Anteontem o telefone tocou. De
lá, o Zé Silvar disse-me a soluçar - "acabou" ! E eu, de cá, não fiquei
muito surpreendido. Mas era aquele o telefonema que eu não queria receber. Quis
balbuciar umas palavras ao telefone mas para dizer o quê ? Palavras de
circunstância? Que dizer a um amigo que ficou sozinho no declinar da vida? Que
palavras mágicas poderia eu arranjar naquele momento, que lhe levantassem o ego
? Sem saída airosa limitei-me a dizer-lhe que lamentava. Mas que palavra mais
pateta neste luto para cimentar ainda mais uma amizade de quase cinco décadas,
forjada nas trincheiras da guerra ! Desligado o telefone, fiquei em silêncio. A
vontade era de partir para o norte à desfilada e dizer ao meu amigo que eu e minha mulher estávamos ali a partilhar daquele drama. Eu amava a Manuela Silva.

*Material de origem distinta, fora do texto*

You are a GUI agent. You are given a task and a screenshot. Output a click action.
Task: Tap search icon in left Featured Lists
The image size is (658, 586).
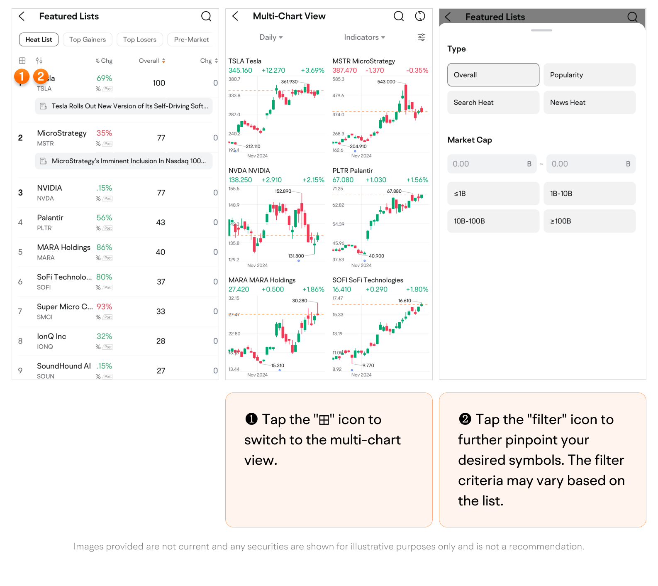(206, 16)
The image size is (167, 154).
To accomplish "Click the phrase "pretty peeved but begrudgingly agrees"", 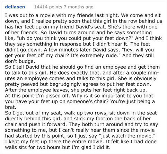I will pyautogui.click(x=52, y=84).
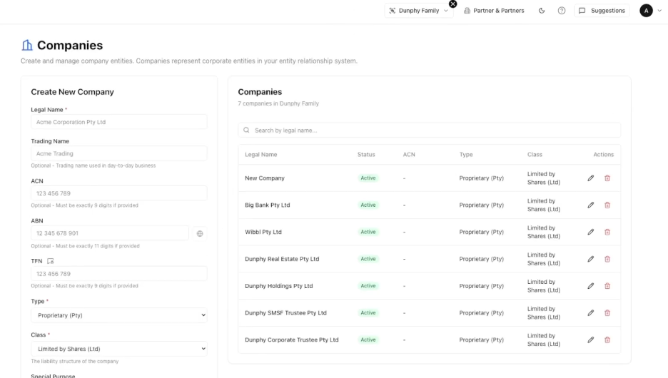Delete the Wibbl Pty Ltd company

(x=607, y=232)
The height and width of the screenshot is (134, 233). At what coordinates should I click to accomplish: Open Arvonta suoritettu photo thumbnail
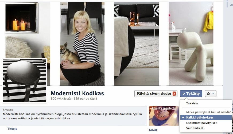[164, 116]
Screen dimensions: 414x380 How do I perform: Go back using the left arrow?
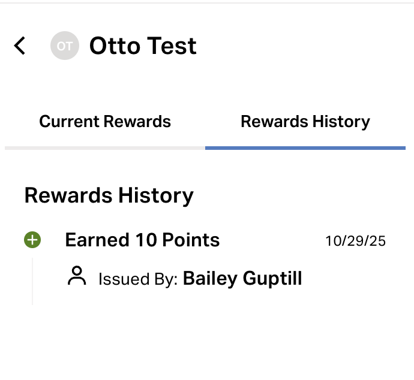coord(20,46)
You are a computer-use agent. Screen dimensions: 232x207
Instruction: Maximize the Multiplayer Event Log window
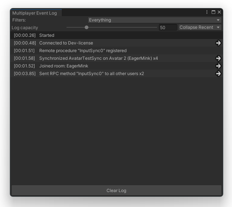[x=213, y=12]
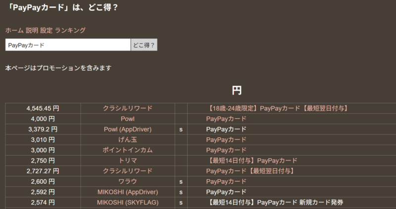Click the PayPayカード offer in the ポイントインカム row
Viewport: 396px width, 209px height.
(x=226, y=150)
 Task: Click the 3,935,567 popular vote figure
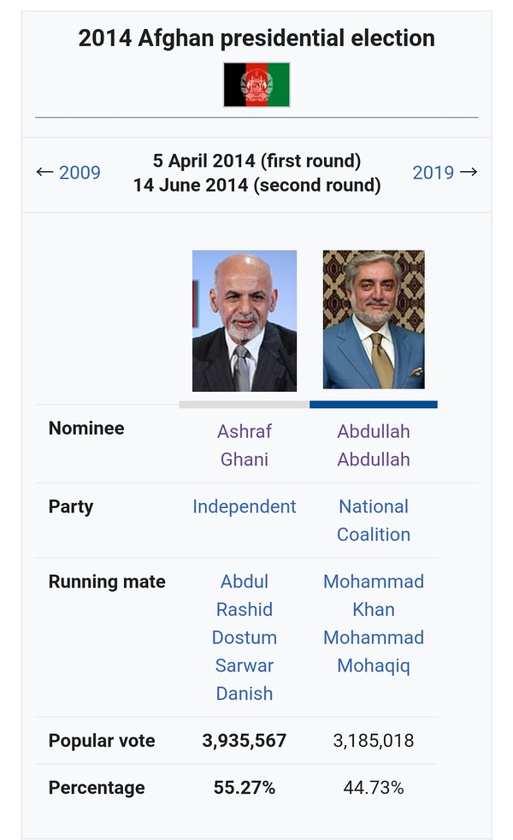(x=245, y=741)
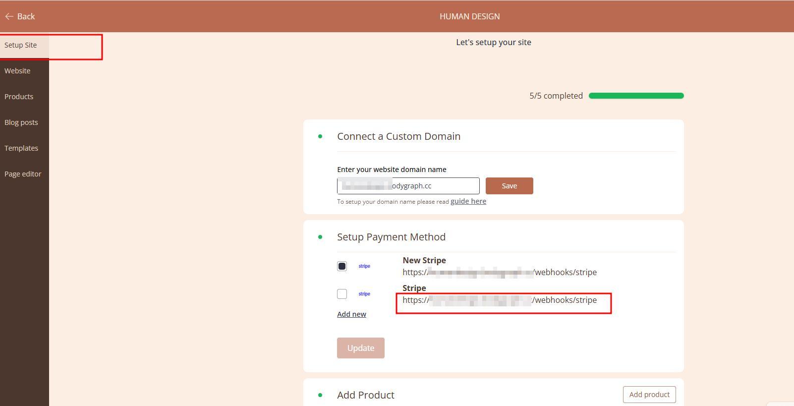794x406 pixels.
Task: Enable the second Stripe payment checkbox
Action: (342, 294)
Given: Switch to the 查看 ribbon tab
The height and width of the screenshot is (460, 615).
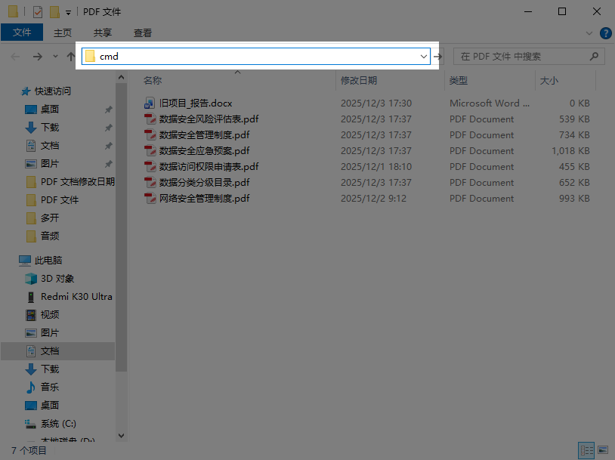Looking at the screenshot, I should tap(142, 32).
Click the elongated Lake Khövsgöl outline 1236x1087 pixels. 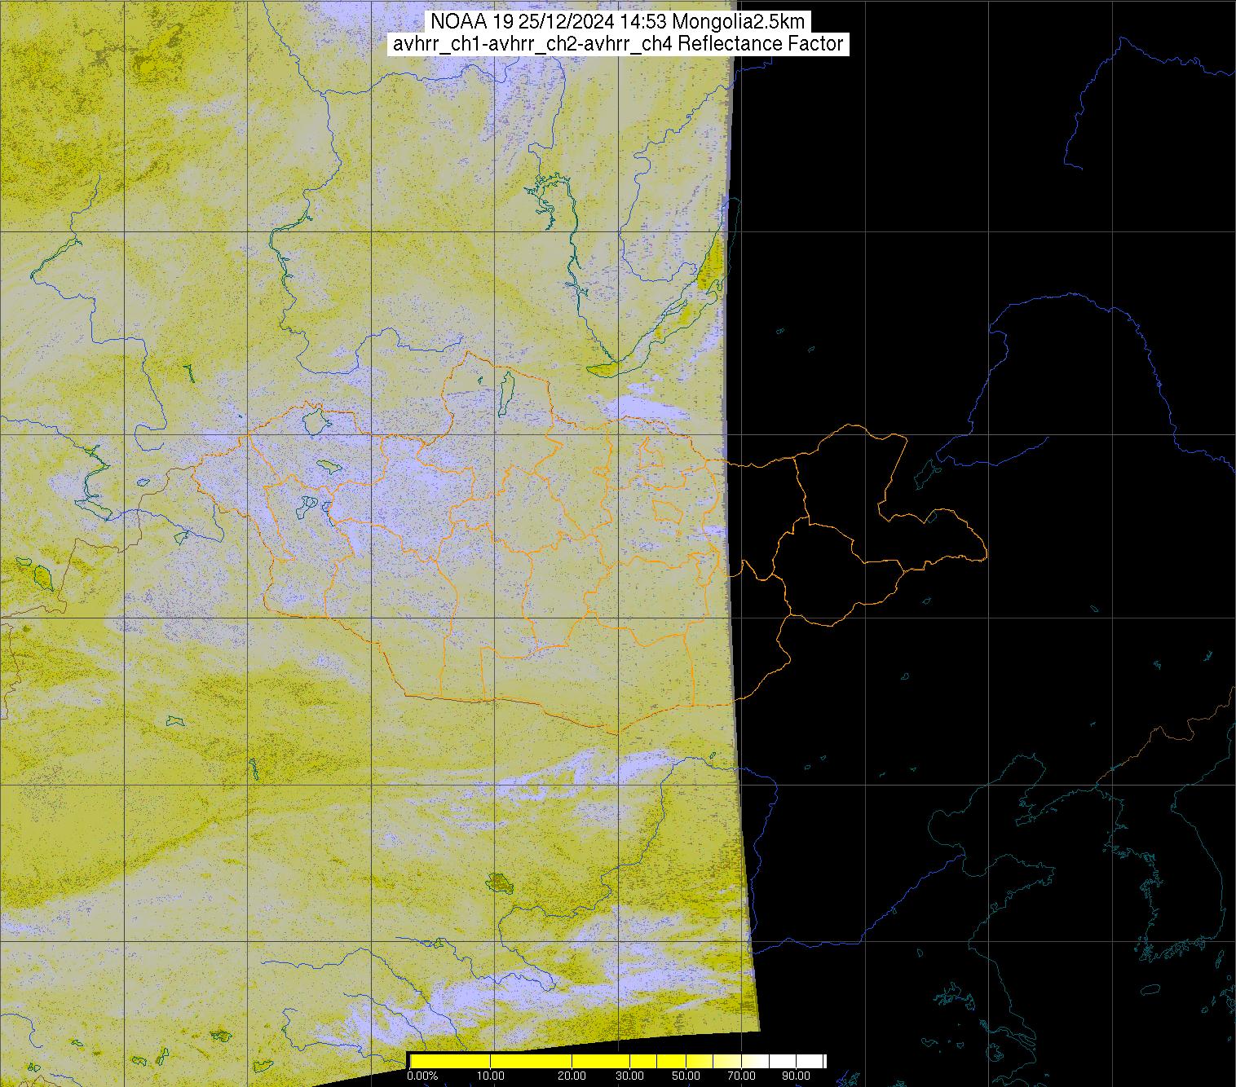click(x=505, y=389)
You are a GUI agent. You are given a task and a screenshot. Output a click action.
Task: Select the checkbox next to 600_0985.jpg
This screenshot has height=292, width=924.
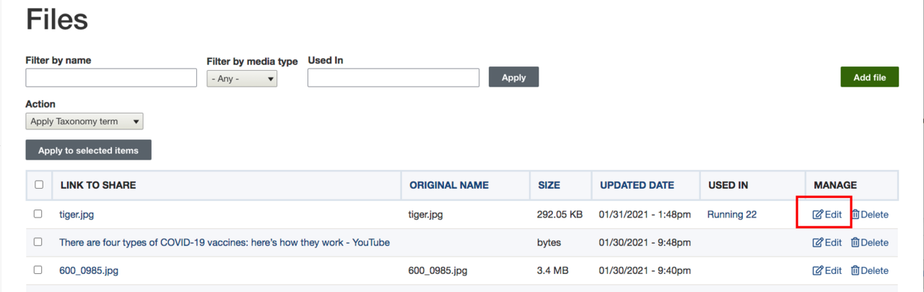point(38,270)
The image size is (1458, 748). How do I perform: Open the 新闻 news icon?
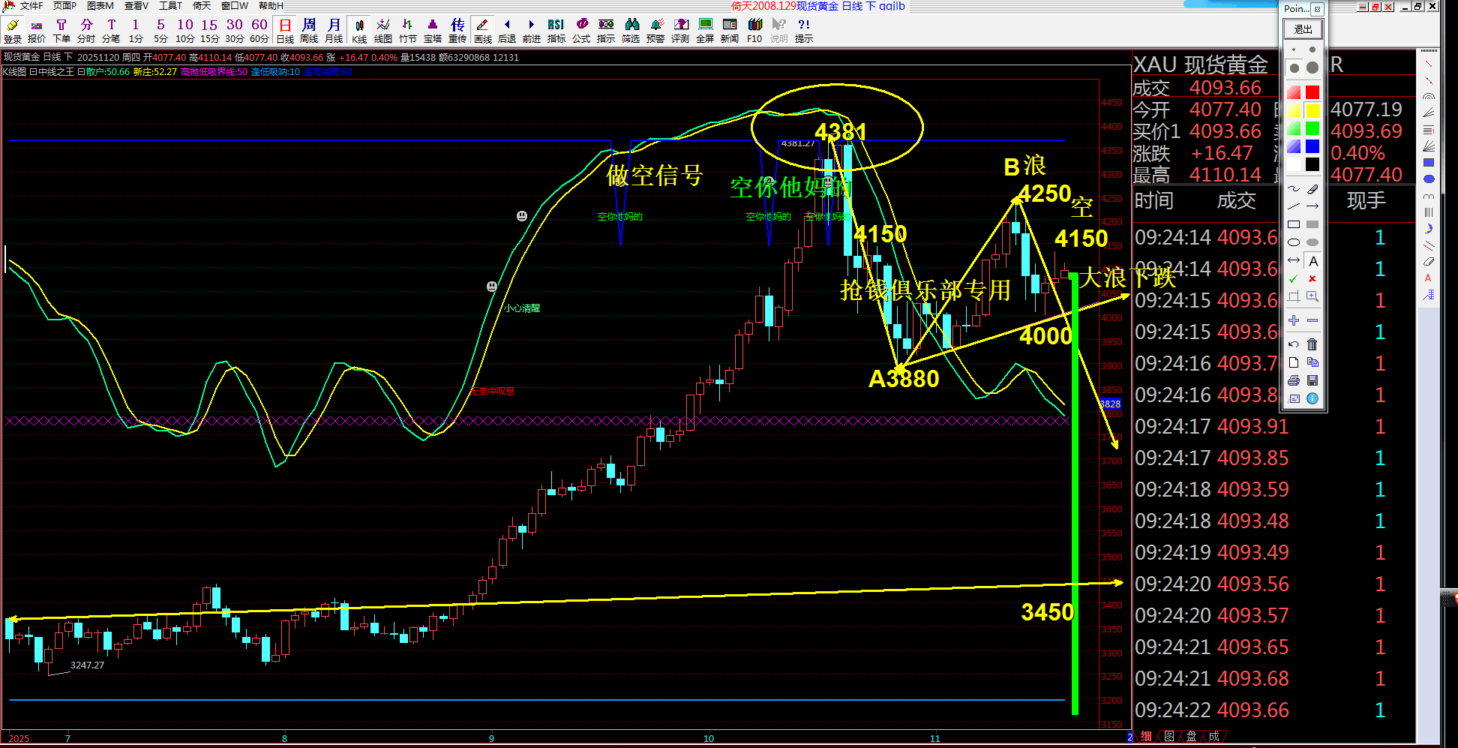[x=729, y=30]
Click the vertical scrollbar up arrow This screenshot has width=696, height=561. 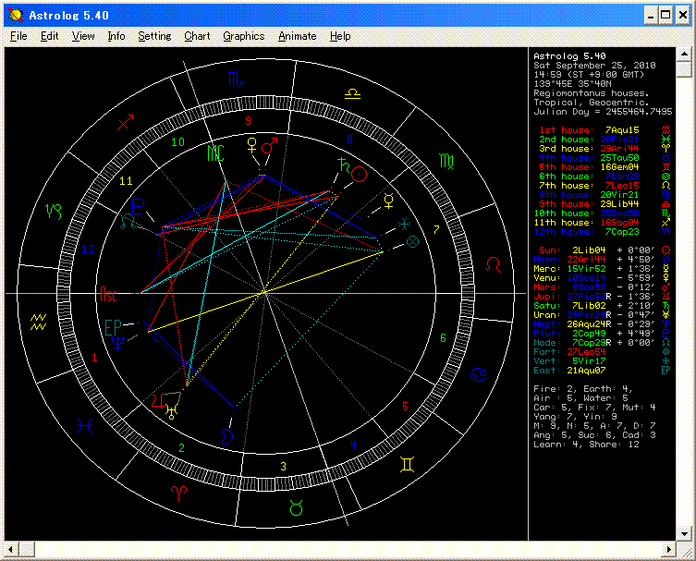[686, 55]
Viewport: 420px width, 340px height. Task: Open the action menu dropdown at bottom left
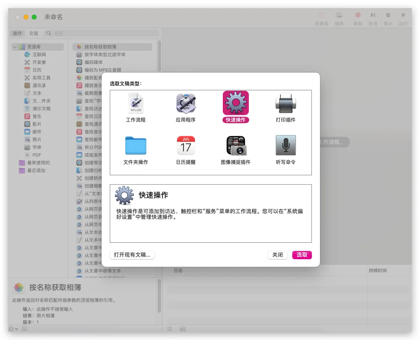tap(13, 329)
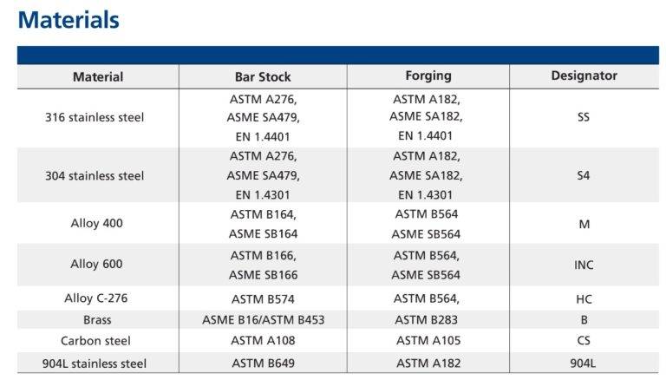Select the Designator column header
Viewport: 666px width, 380px height.
click(584, 75)
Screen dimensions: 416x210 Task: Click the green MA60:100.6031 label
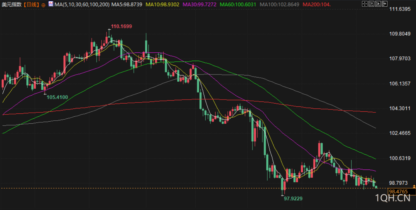pyautogui.click(x=238, y=5)
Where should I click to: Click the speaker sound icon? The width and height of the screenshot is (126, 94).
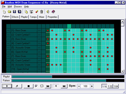pos(48,12)
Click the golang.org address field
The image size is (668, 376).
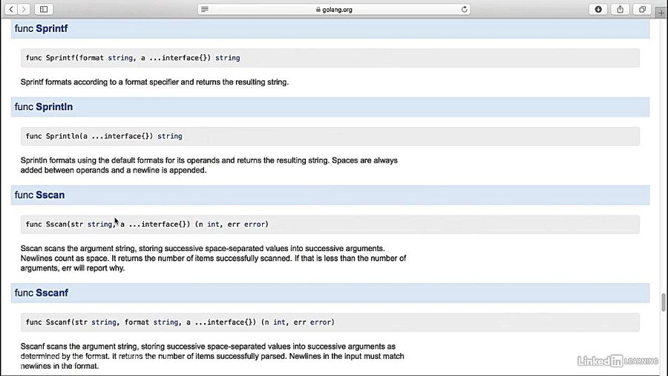point(334,9)
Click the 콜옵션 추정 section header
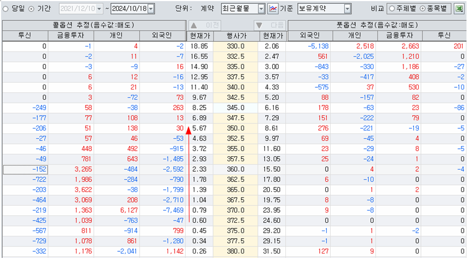Image resolution: width=467 pixels, height=259 pixels. tap(93, 25)
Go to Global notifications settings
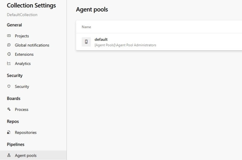This screenshot has width=242, height=160. (x=32, y=45)
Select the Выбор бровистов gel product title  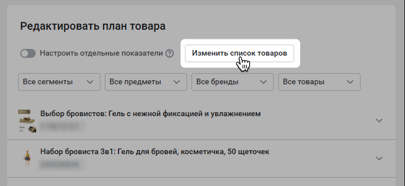click(150, 114)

Todos amávamos a Manuela Silva. Todos os que, em Trás – os - Montes, nos
refugiávamos no solar de um de nós e durante dias convivíamos em sã amizade. A
Manuela dedicou a sua vida aos outros. Ao marido, aos filhos, aos netos e ao
seu colégio infantil de que era proprietária. Quando chegava ao nosso ponto de
encontro transmontano, ela já trazia na mala do carro tudo o que precisava para confecionar
as refeições. Ia para a ampla cozinha e com energia cozinhava para todos por amor. E, quando se cozinha com amor, a comida sabe melhor.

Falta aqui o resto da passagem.